→ Aim of the task: Recast the lines below, starting with the line with "You are a computer-use" and going on through the line with "pyautogui.click(x=15, y=70)", as a Markdown table with the columns Index and Content, numbering each line and skipping blank ones. Leave the pictures out of the answer.
━━━━━ Data shown
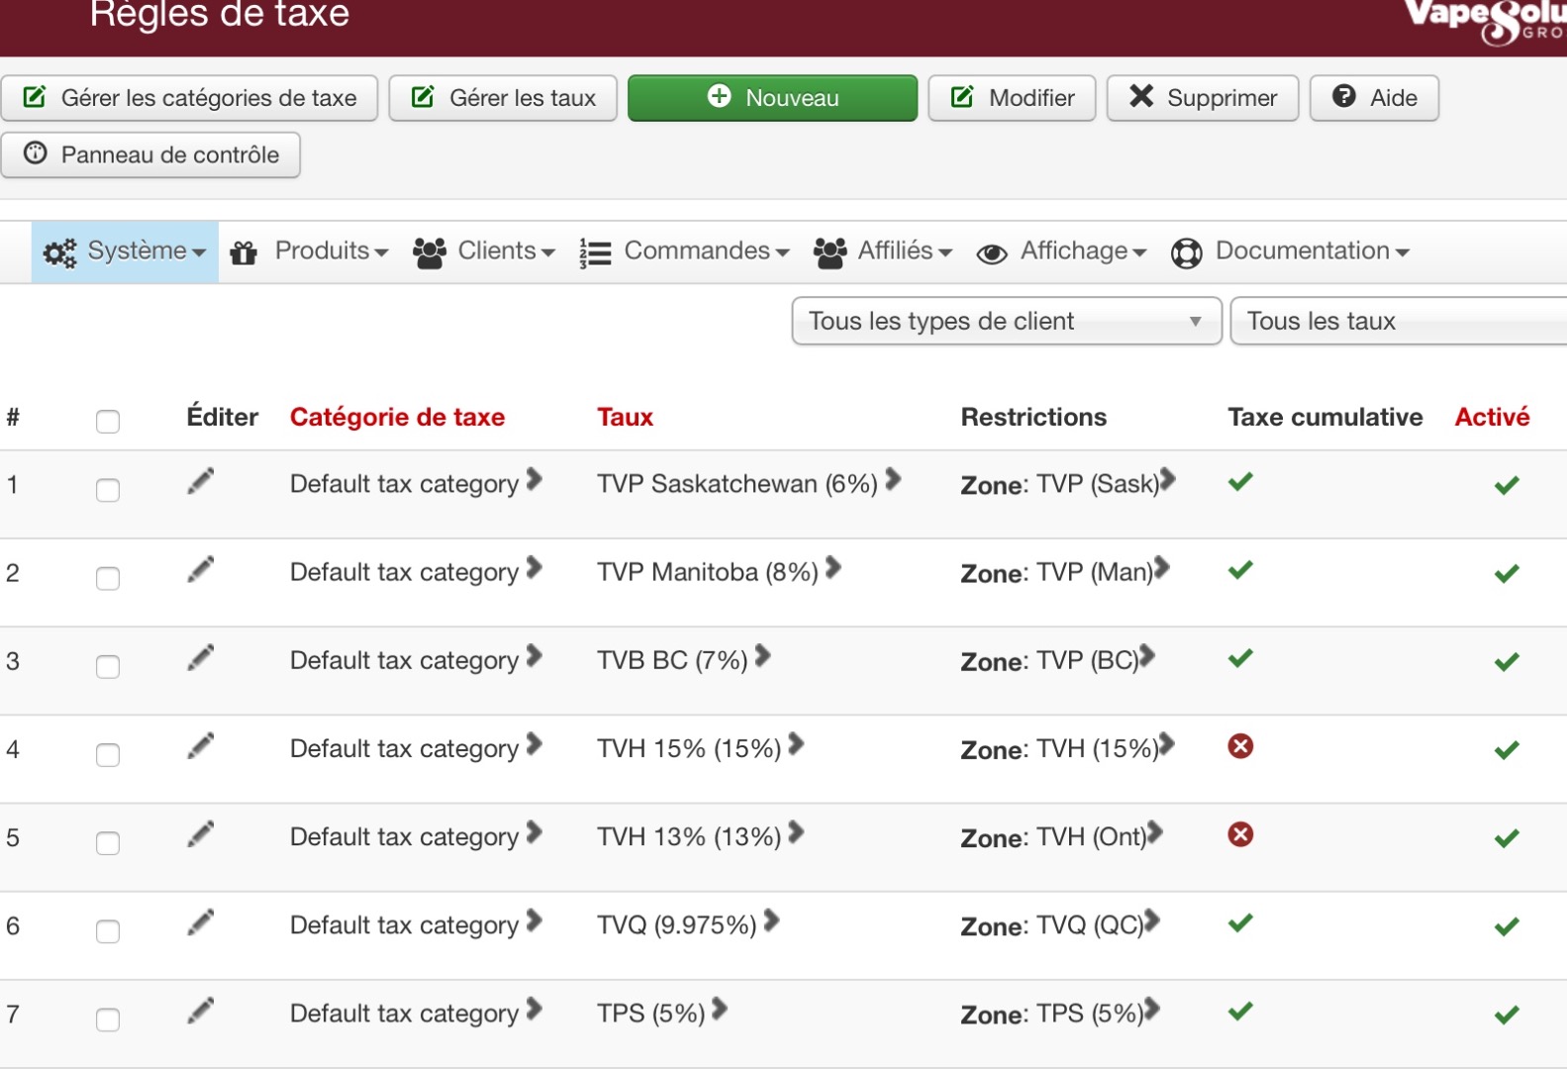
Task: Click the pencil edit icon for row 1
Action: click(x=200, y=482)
━━━━━━━━━━
━━━━━ Data shown
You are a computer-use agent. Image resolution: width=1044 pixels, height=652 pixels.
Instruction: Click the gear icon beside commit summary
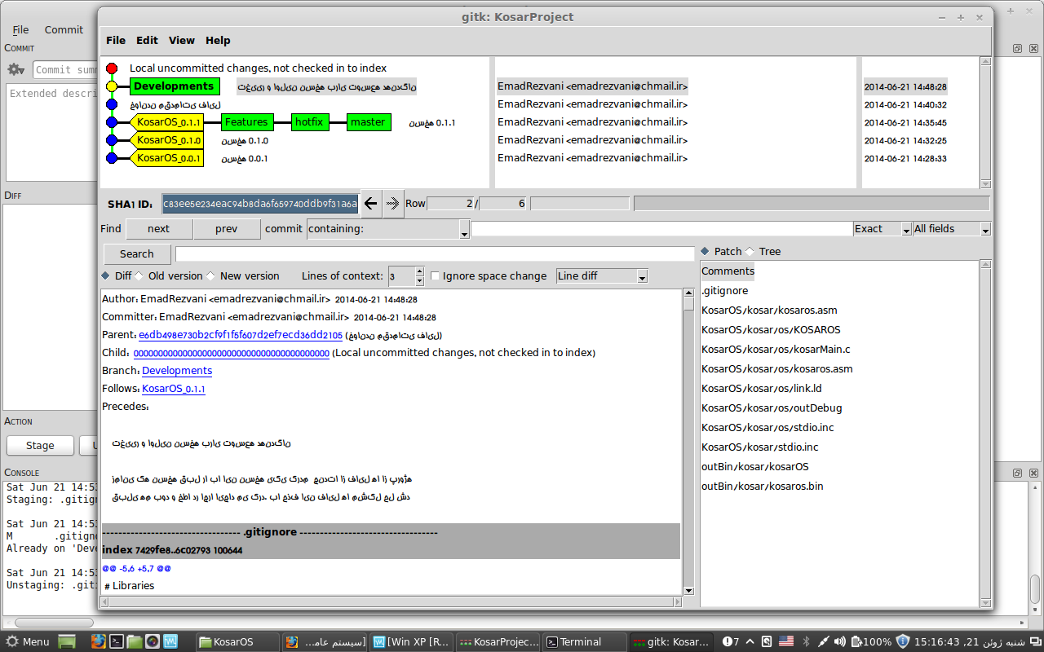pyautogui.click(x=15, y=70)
━━━━━━━━━━
→ Exercise output:
| Index | Content |
|---|---|
| 1 | You are a computer-use agent. Image resolution: width=1044 pixels, height=652 pixels. |
| 2 | Instruction: Click the gear icon beside commit summary |
| 3 | pyautogui.click(x=15, y=70) |